Variety is reporting that Liman is now attached to a big screen treatment of Washinton Post correspondent Monte Reel’s nonfiction novel, the full title of which is The Last of the Tribe: The Epic Quest to Save a Lone Man in the Amazon. The book will be adapted by screenwriter Mark Bailey, who received an Emmy nomination for his writing on the 2003 mini-series Pandemic: Facing AIDS.
Bailey will also serve as executive producer on the film, with Liman, David Bartis, Ed Saxon, Steve Schwarz, and Paula Mae Schwartz taking on producing duties. The Schwarzes are the founders of Chockstone Pictures, which holds the rights to The Last of the Tribe and previously released the movie version of Cormac McCarthy’s Pulitzer Prize-winning novel, The Road.

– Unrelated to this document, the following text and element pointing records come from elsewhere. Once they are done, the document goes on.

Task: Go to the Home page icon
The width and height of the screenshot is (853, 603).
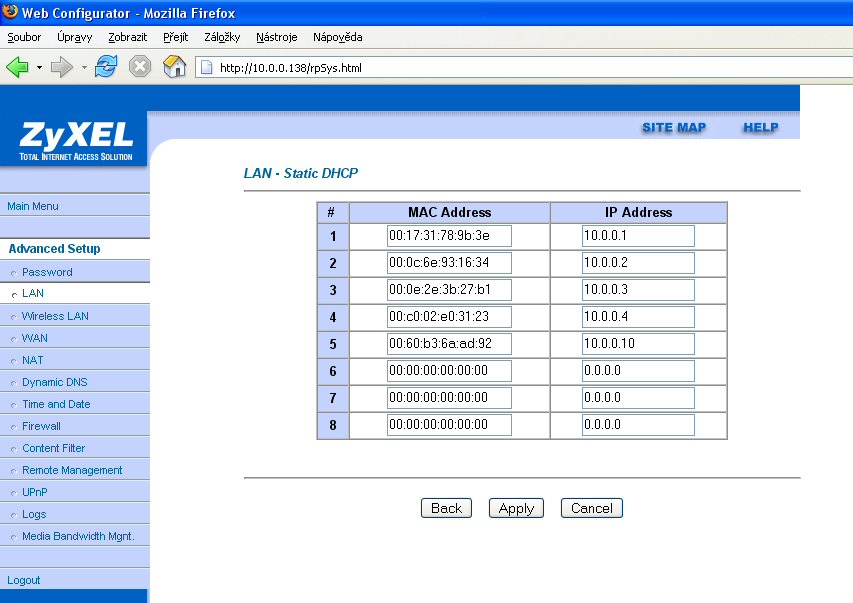Action: pos(174,67)
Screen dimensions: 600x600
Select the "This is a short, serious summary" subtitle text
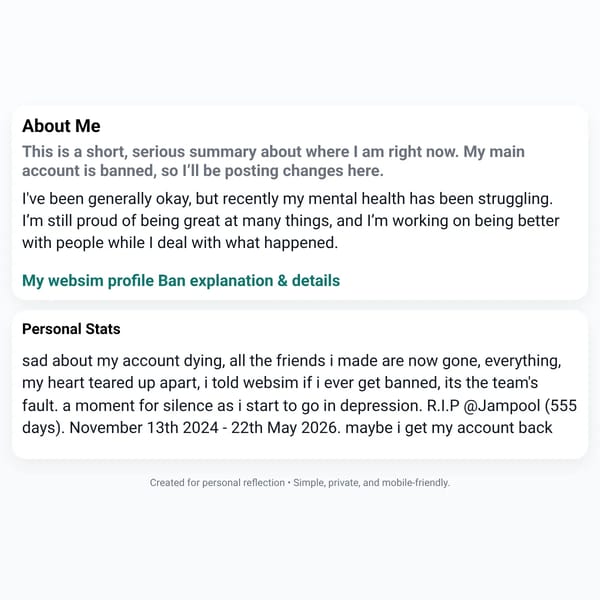[x=139, y=152]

The Last of the Tribe tells the true story of an Amazonian aborigine found in 1996 that experts were shocked to discover was the last surviving member of an otherwise extinct tribe. The book chronicles the attempts of a dedicated group of individuals to protect the native against local government officials and other exterior forces that threaten his fragile existence.
This project brings to mind the 1992 Sean Connery vehicle Medicine Man (see below), another South America-set, political (albeit fictional) feature that was also directed by a filmmaker better known for his action movies – John McTiernan of Predator and Die Hard fame. The results were kind of mixed then, so we shall see if Bourne Identity/Mr. & Mrs. Smith helmer Liman can do better.
Liman recently completed work on Fair Game, another political drama inspired by real events – the infamous outing of Valerie Plame as a C.I.A. agent – which stars Sean Penn and Naomi Watts. That feature is due out at the end of 2010 so you can expect Liman to begin production on The Last of the Tribe in the near future.